William returned to the vicarage in a state of great excitement. This was unusual, for, as I say he was one of those biggish, hefty, good-humoured, practical-minded kids who are always on good terms with everyone and never get seriously ragged even at school, except in the incident last recounted, so to speak. That was an exception. His nature was placid, and he was inclined to accept things as they came without annoyance, question or perturbation. Thus, when he burst in on Daphne and me with the air of one who has discovered the Gunpowder Plot, I was somewhat astonished. But I couldn’t take him seriously. He told me that Mr. Gatty had been murdered. Daphne was scared, so I rose to it.

“Sez you!” I observed, ruthlessly.

“No,” said William. “I had it from Mrs. Gatty herself while we were washing up. She says the deed is done, and that she wanted to tell you and Daphne, only you didn’t seem interested in anything but deck-chairs.”
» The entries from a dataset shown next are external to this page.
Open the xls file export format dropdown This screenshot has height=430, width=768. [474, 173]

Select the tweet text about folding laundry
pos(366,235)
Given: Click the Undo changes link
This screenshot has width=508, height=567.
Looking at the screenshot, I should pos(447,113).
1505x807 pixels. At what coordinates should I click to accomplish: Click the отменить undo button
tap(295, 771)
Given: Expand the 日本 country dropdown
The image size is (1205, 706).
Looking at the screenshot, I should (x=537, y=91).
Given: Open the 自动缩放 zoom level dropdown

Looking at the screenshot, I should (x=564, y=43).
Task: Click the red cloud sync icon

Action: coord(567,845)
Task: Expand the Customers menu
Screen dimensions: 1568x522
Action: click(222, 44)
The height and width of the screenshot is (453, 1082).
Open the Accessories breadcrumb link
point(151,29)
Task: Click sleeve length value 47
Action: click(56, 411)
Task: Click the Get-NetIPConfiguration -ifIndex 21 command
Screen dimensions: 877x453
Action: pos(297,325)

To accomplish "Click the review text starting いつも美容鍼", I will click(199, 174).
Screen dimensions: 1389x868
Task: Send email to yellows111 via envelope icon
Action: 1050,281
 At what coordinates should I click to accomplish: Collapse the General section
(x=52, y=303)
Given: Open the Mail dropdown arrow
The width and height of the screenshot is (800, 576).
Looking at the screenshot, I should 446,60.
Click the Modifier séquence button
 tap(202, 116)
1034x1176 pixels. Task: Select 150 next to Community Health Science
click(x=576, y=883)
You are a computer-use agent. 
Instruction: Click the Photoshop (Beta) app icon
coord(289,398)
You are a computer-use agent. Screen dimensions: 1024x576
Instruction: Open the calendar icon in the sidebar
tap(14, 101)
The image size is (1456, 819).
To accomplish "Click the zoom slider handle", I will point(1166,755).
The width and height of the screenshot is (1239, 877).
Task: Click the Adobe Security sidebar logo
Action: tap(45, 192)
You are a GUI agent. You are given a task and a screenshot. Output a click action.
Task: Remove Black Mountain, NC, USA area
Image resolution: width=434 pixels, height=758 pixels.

I frowned and lent the theme a little concentrated thought. Those were the words she had used to Daphne and myself in connection with her husband, but one takes it for granted that with anyone of Mrs. Gatty’s singular mentality a few odd remarks are in character and need not be regarded with the same amount of close attention that they would excite if they were uttered by some more normal person. On the other hand, those particular words, “The deed is done,” do sound a trifle sinister, even when uttered by somebody short-circuited in the brain line. I questioned William closely, but could not shake his evidence. He was going to Constable Brown, our village keeper of the peace, he said, to place matters before him. I was struck quite suddenly with a better idea. Anything, of course, to get rid of William, so that we could be on our own, but not, I thought, the Robert, who is unquestionably wooden-headed, although a jolly good chap.

“Listen, William,” I said. “There’s an old lady called Mrs. Something Bradley, or Mrs. Bradley Something—I forget which—staying with Sir William Kingston-Fox at the Manor House. She’s one of those psychology whales. Take her along to see Mrs. Gatty to-morrow morning. She’ll turn her inside and out, and find what the trouble is. Believe me, it won’t be a case for the police.”